• [Given exercise]
Answer these questions using the Pathfinders article below:
(a) After whom is BP Osman named, and what position did he hold?
(b) What kinds of information have villagers begun giving the unit?
(c) According to Herlick, who at the BP makes strategic decisions every day?

• [Document extract]
The unit is taking the fight to the enemy, and they’re doing it in the name of a man who lived and breathed this philosophy.
BP Osman is named after the former platoon sergeant for the company’s Kandahar Detachment, Staff Sgt. Ergin V. Osman, who was killed in an IED blast in late May.
“Oz was all about taking the fight to the enemy, and doing this personifies his personality,” Herlick said.
The unit is doing more than just facing down the enemy on their turf, though. They are also ingraining themselves in the local populace, which is critical to their success in the area.
“We get a lot of recognition from the small villages,” said Sgt. Nathaniel Lee, a team leader at the battle position. “They really appreciate us being here. Insurgent activity has slowed or stopped.”
Herlick explained that this disruption of insurgent activity, which ruled the area with intimidation, means the villagers have freedom of movement they couldn’t previously enjoy. They’re now able to tend their livestock and harvest crops to feed the livestock during the winter months. Last year, this was out of the question. Any crops they did harvest were taxed heavily by insurgents.
As the Pathfinders built their presence in the Suri District, they’ve also built a rapport and trust with the villagers. Villagers have begun to provide information to the unit about IED emplacements, enemy spotters and enemy movement.
“These people find it hard to trust,” said Lee. “But they seem to be becoming more trusting in us.”
It’s not just the villagers trusting the unit – their leadership is also placing a great deal of trust in them.
As a maneuver element assigned to an aviation unit, the Pathfinders have a mission that entails a different, and in some ways greater, level of acceptable risk than battalion leaders are used to.
“Fortunately, I’ve got the latitude and the trust to maneuver my teams the way I need to,” Herlick said.
That trust comes from the top down, and it extends all the way to the lowest ranking soldier in Herlick’s formation.
“Operations at the BP aren’t driven top-down, they’re bottom-up,” he said. “My team leaders are making strategic decisions every day that are usually made at a much higher level. But they’re the guys on the ground, and they see what I can’t see if I’m not out here.”

• [Extracted information]

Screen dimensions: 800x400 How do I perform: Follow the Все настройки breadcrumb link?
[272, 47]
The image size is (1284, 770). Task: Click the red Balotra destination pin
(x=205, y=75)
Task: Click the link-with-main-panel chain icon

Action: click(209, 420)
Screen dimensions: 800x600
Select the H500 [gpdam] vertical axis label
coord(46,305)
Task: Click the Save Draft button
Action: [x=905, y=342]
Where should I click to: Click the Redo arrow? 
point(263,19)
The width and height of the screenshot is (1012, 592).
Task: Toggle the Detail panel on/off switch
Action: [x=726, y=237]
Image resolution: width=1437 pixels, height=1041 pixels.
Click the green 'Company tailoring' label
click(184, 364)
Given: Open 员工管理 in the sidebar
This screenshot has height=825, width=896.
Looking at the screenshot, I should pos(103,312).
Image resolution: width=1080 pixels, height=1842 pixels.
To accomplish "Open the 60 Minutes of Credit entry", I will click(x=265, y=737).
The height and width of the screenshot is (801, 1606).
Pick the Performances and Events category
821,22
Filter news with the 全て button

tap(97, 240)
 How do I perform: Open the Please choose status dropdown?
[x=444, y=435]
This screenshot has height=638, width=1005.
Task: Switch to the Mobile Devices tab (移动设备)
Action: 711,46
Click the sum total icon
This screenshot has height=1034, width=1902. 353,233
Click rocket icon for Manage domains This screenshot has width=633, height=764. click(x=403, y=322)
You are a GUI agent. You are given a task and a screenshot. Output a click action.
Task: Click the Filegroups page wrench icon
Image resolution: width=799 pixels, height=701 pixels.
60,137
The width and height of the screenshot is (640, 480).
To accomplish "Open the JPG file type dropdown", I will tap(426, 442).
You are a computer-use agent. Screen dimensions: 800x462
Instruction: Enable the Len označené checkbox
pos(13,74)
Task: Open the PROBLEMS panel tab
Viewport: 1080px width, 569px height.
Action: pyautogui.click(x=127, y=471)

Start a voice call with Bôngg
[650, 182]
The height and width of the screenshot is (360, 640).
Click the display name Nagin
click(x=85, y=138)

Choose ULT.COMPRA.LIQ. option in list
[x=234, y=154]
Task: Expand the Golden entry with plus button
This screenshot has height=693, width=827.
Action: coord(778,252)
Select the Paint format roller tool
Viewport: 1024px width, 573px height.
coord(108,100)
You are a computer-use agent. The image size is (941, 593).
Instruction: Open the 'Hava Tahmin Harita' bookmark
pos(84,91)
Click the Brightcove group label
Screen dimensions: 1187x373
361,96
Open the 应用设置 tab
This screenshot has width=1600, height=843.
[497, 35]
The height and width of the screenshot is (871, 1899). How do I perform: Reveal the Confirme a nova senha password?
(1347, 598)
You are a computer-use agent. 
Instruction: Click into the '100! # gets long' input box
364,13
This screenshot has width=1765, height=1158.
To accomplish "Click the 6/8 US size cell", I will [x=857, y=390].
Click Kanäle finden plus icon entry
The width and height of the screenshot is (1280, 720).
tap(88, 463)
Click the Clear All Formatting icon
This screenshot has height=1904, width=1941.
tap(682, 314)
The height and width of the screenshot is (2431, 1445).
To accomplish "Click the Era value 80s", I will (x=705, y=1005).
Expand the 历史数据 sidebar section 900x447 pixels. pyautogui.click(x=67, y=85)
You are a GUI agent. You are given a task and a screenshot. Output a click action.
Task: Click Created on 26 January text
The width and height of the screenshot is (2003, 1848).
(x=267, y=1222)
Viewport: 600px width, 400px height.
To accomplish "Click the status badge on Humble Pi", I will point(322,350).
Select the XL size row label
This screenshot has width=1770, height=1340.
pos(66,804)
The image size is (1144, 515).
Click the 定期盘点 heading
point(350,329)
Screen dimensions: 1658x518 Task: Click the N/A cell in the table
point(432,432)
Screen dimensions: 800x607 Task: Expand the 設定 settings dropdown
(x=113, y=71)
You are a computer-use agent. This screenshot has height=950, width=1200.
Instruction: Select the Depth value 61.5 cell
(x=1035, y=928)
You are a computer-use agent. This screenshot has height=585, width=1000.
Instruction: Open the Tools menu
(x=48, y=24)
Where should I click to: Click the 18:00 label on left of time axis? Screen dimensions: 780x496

• [Written answer]
(a) Staff Sgt. Ergin V. Osman, the former platoon sergeant for the company's Kandahar Detachment.
(b) Information about IED emplacements, enemy spotters and enemy movement.
(c) His team leaders.